物联网数据采集处理架构

物联网，顾名思义，所有的数据采集是从设备采集的。设备有多种，有些通过传感器来采集，有些设备属于智能设备，本身就是一台小型计算机，能够自己采集，不管是传感器，还是智能设备本身，采集方式一般包含2种，一种是报文方式，所谓报文就是根据你设置的采集频率，比如1分钟一次，1秒一次进行数据传输，传输到哪里？一般放到MQ中。还有一种采集是以文件的方式采集，在做数据分析的时候，工业设备的数据希望是连续不断的，我们可以理解为毫秒级采集，就是设备不停的发送数据，然后形成一个文件或者多个文件。

以下是我的工业设备毫秒级采集及基本处理的流程图：

报文采集这里就不提了，因为它的方式和互联网的日志生成极为相同，就好比日志是每条每条进入，报文的概念是一样的。那么毫秒级采集由于数据量比较大，所以整个方式处理会有些不同，但是整体和互联网实际也没有区别，毕竟互联网也有很多是以文件方式来处理的。

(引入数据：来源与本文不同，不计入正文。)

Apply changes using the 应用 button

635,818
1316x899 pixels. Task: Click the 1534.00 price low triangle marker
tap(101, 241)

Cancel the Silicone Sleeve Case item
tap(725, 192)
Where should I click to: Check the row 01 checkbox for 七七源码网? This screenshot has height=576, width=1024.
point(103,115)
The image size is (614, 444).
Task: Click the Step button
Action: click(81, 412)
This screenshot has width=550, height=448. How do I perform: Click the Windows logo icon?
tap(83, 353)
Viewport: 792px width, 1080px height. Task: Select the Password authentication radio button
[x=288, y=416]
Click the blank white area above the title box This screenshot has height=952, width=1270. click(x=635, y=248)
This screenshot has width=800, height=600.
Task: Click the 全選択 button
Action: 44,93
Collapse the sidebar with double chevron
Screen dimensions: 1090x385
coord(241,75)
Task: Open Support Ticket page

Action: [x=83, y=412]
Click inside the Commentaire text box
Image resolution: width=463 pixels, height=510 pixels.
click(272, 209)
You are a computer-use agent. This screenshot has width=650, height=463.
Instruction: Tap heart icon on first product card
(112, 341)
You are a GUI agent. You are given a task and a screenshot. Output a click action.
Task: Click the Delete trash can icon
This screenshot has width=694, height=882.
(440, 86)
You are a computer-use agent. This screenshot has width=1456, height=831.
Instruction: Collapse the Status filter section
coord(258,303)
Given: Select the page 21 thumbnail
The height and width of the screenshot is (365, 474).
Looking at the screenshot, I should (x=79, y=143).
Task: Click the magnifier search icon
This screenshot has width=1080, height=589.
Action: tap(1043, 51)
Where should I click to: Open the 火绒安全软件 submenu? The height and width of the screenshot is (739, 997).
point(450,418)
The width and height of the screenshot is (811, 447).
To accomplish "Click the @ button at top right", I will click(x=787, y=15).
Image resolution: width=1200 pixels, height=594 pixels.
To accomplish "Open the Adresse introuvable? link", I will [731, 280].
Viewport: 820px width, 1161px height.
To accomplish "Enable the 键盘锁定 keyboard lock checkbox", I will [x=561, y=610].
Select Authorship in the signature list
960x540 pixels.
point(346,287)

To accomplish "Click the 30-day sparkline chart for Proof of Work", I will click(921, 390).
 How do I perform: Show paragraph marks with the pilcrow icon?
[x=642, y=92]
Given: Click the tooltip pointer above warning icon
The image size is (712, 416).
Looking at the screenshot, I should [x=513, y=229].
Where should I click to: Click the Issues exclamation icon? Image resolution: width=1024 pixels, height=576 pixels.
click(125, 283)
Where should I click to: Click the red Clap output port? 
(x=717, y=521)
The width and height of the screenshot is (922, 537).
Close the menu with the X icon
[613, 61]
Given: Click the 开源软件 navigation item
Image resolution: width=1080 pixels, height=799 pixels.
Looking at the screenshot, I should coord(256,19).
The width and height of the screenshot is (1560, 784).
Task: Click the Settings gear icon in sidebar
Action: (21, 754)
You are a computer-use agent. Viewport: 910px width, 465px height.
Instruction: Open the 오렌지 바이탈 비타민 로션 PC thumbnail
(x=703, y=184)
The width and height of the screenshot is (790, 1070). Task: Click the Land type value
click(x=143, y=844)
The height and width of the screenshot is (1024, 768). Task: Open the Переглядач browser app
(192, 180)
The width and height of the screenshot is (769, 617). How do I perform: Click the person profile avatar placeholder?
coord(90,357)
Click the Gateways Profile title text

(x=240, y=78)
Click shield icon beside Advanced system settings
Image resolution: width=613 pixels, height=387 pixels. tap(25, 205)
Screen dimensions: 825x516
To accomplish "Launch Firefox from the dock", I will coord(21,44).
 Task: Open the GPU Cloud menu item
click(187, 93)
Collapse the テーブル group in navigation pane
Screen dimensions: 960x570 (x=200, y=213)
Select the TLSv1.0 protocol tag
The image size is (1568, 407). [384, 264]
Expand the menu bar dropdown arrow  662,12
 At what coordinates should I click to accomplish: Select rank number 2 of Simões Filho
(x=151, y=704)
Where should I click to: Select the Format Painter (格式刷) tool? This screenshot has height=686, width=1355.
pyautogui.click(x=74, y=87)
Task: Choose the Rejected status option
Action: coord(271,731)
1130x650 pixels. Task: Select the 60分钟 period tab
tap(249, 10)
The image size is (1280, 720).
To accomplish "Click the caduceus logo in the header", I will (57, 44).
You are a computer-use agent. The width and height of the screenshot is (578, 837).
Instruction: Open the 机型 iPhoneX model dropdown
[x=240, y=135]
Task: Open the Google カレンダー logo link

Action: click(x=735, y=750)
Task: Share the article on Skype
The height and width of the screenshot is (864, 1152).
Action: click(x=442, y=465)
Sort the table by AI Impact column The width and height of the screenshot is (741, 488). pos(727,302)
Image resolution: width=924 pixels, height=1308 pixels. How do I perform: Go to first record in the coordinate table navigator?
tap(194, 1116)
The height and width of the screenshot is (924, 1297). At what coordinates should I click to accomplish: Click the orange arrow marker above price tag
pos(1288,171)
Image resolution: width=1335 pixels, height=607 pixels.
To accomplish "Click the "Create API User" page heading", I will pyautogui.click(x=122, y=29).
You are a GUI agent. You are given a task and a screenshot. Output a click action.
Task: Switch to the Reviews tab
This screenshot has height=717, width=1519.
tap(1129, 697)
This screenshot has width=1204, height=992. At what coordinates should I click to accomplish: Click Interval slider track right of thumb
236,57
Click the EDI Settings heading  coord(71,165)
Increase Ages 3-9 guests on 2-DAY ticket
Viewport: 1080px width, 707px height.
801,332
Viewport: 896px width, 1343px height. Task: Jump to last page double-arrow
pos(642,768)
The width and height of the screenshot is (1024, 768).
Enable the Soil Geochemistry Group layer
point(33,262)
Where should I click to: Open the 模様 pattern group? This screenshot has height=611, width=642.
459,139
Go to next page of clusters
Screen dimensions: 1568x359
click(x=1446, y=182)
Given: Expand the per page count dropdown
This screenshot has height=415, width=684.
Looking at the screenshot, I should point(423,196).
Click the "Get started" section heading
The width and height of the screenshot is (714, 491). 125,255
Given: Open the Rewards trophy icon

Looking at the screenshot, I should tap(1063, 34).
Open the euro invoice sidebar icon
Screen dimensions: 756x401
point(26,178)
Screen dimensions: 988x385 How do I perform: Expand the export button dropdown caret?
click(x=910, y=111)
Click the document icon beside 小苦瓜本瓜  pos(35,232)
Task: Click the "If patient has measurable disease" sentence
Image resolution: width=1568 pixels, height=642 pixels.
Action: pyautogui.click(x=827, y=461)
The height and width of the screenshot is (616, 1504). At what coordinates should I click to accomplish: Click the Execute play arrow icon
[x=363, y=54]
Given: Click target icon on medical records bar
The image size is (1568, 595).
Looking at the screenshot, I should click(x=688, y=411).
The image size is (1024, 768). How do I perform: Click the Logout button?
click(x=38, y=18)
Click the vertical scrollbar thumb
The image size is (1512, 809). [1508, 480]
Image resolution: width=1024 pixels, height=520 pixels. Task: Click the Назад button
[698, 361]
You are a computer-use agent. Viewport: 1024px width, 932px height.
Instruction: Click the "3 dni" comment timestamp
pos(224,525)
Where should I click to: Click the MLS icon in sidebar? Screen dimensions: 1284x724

既然要采集，那么必须有一个策略，策略主要包含以下2个方面：

1. 采集时间

这个很容易理解，你需要采集5分钟还是10分钟

2. 采集参数

每个设备有上千个甚至几千个参数，你需要下发策略，告诉设备你要采集哪些参数

设备开始采集之后，然后以文件的方式保存，然后通过网络传送到云存储。由于数据量大，这里通常要做系列化以及压缩处理，避免给磁盘带来太大开销，另外就是网络，毕竟我们从设备直接把文件传输到云存储。

通过以上步骤，我们的采集基本就搞定了，然后就是数据的处理。数据采集完成如果直接调用后台的Spark或者其他程序来处理文件呢？由于设备毕竟不是计算机，不能像互联网那样直接通知甚至直接调用，所以我们使用了MQ消息服务，每次采集完一个文件，并上传到云存储，就是用云存储的API去写一条数据到MQ，表示有一个文件已经完成了，监听程序发现新文件，并下载然后上传到HDFS，并通过API直接调用oozie的JOB，传输相关文件名，地址等参数。这个时候后台挂在oozie上的JOB就开始处理文件。

数据分析的逻辑和处理逻辑是一样的，我们所有的后台JOB挂在oozie，只要需要就通过rest API直接触发调用。分析主要还是算法，主要的流程从采集，处理，分析这一系列的路打通之后，我们所要做的就是优化算法。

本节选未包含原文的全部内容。